What to do.
Copy out each line of the data below word for word.

[Dataset items]
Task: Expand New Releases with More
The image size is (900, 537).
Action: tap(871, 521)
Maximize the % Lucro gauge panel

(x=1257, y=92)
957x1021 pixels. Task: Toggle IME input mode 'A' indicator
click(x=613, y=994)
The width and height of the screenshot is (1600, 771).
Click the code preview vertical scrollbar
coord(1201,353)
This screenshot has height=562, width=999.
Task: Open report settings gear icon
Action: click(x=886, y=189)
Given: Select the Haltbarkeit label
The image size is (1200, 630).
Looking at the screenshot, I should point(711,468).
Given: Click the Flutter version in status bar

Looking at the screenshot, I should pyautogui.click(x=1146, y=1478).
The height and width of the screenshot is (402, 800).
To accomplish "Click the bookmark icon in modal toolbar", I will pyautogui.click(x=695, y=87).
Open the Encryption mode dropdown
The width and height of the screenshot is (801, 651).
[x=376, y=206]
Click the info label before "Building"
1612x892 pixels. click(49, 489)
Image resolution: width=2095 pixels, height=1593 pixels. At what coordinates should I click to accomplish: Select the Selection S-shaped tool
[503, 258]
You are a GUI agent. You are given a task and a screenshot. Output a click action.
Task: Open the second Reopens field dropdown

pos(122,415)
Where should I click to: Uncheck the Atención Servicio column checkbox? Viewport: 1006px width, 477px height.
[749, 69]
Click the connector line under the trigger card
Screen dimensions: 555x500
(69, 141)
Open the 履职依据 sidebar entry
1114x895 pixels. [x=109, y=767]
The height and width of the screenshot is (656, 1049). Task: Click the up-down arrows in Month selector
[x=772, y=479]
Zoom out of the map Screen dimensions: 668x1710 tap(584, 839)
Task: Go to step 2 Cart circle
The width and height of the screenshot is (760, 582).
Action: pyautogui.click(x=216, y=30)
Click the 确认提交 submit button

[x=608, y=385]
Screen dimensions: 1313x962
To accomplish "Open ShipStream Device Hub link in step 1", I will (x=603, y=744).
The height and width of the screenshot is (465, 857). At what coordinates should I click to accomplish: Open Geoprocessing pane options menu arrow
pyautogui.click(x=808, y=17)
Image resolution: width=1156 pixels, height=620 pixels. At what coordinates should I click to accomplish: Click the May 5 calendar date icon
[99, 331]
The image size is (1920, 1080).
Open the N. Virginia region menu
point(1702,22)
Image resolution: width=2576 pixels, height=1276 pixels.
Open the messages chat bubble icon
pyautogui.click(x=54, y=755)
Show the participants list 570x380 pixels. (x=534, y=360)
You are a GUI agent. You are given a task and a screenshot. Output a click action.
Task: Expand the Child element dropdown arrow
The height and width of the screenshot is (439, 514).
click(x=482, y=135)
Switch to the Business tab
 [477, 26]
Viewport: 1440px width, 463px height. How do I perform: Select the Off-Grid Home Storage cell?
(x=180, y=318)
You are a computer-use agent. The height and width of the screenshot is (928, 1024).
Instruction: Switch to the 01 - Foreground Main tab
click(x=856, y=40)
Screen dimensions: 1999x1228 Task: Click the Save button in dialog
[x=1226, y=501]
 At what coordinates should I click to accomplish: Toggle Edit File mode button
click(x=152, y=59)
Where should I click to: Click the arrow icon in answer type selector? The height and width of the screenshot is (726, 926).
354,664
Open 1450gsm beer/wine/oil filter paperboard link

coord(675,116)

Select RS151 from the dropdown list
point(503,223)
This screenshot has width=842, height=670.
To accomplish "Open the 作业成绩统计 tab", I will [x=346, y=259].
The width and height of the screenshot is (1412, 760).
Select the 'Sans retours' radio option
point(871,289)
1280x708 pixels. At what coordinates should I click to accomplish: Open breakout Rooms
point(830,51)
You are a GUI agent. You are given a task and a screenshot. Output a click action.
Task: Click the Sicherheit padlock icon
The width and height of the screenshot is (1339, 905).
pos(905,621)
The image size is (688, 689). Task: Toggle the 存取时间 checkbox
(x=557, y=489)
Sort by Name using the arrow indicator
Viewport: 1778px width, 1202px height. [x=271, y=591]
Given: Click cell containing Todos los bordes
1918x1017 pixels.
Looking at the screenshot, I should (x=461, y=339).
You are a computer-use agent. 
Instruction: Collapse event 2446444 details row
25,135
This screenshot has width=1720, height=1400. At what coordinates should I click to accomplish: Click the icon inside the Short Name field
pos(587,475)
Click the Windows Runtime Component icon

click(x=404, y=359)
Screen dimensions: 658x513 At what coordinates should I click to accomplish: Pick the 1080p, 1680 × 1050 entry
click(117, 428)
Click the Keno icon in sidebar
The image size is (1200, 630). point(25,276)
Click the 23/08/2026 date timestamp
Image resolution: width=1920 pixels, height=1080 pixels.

Answer for the task.
Task: Expand New Releases with More
The image size is (900, 537).
Action: tap(871, 521)
Maximize the % Lucro gauge panel

(x=1257, y=92)
957x1021 pixels. Task: Toggle IME input mode 'A' indicator
click(x=613, y=994)
The width and height of the screenshot is (1600, 771).
Click the code preview vertical scrollbar
coord(1201,353)
This screenshot has height=562, width=999.
Task: Open report settings gear icon
Action: click(x=886, y=189)
Given: Select the Haltbarkeit label
The image size is (1200, 630).
Looking at the screenshot, I should point(711,468).
Given: Click the Flutter version in status bar

Looking at the screenshot, I should pyautogui.click(x=1146, y=1478).
The height and width of the screenshot is (402, 800).
To accomplish "Click the bookmark icon in modal toolbar", I will pyautogui.click(x=695, y=87).
Open the Encryption mode dropdown
The width and height of the screenshot is (801, 651).
[x=376, y=206]
Click the info label before "Building"
1612x892 pixels. click(49, 489)
Image resolution: width=2095 pixels, height=1593 pixels. At what coordinates should I click to accomplish: Select the Selection S-shaped tool
[503, 258]
You are a GUI agent. You are given a task and a screenshot. Output a click action.
Task: Open the second Reopens field dropdown

pos(122,415)
Where should I click to: Uncheck the Atención Servicio column checkbox? Viewport: 1006px width, 477px height.
[749, 69]
Click the connector line under the trigger card
Screen dimensions: 555x500
(69, 141)
Open the 履职依据 sidebar entry
1114x895 pixels. [x=109, y=767]
The height and width of the screenshot is (656, 1049). Task: Click the up-down arrows in Month selector
[x=772, y=479]
Zoom out of the map Screen dimensions: 668x1710 tap(584, 839)
Task: Go to step 2 Cart circle
The width and height of the screenshot is (760, 582).
Action: pyautogui.click(x=216, y=30)
Click the 确认提交 submit button

[x=608, y=385]
Screen dimensions: 1313x962
To accomplish "Open ShipStream Device Hub link in step 1", I will (x=603, y=744).
The height and width of the screenshot is (465, 857). At what coordinates should I click to accomplish: Open Geoprocessing pane options menu arrow
pyautogui.click(x=808, y=17)
Image resolution: width=1156 pixels, height=620 pixels. At what coordinates should I click to accomplish: Click the May 5 calendar date icon
[99, 331]
The image size is (1920, 1080).
Open the N. Virginia region menu
point(1702,22)
Image resolution: width=2576 pixels, height=1276 pixels.
Open the messages chat bubble icon
pyautogui.click(x=54, y=755)
Show the participants list 570x380 pixels. (x=534, y=360)
You are a GUI agent. You are given a task and a screenshot. Output a click action.
Task: Expand the Child element dropdown arrow
The height and width of the screenshot is (439, 514).
click(x=482, y=135)
Switch to the Business tab
 [477, 26]
Viewport: 1440px width, 463px height. How do I perform: Select the Off-Grid Home Storage cell?
(x=180, y=318)
You are a computer-use agent. The height and width of the screenshot is (928, 1024).
Instruction: Switch to the 01 - Foreground Main tab
click(x=856, y=40)
Screen dimensions: 1999x1228 Task: Click the Save button in dialog
[x=1226, y=501]
 At what coordinates should I click to accomplish: Toggle Edit File mode button
click(x=152, y=59)
Where should I click to: Click the arrow icon in answer type selector? The height and width of the screenshot is (726, 926).
354,664
Open 1450gsm beer/wine/oil filter paperboard link

coord(675,116)

Select RS151 from the dropdown list
point(503,223)
This screenshot has width=842, height=670.
To accomplish "Open the 作业成绩统计 tab", I will [x=346, y=259].
The width and height of the screenshot is (1412, 760).
Select the 'Sans retours' radio option
point(871,289)
1280x708 pixels. At what coordinates should I click to accomplish: Open breakout Rooms
point(830,51)
You are a GUI agent. You are given a task and a screenshot. Output a click action.
Task: Click the Sicherheit padlock icon
The width and height of the screenshot is (1339, 905).
pos(905,621)
The image size is (688, 689). Task: Toggle the 存取时间 checkbox
(x=557, y=489)
Sort by Name using the arrow indicator
Viewport: 1778px width, 1202px height. [x=271, y=591]
Given: Click cell containing Todos los bordes
1918x1017 pixels.
Looking at the screenshot, I should (x=461, y=339).
You are a computer-use agent. 
Instruction: Collapse event 2446444 details row
25,135
This screenshot has width=1720, height=1400. At what coordinates should I click to accomplish: Click the icon inside the Short Name field
pos(587,475)
Click the Windows Runtime Component icon

click(x=404, y=359)
Screen dimensions: 658x513 At what coordinates should I click to accomplish: Pick the 1080p, 1680 × 1050 entry
click(117, 428)
Click the Keno icon in sidebar
The image size is (1200, 630). point(25,276)
Click the 23/08/2026 date timestamp
Image resolution: width=1920 pixels, height=1080 pixels.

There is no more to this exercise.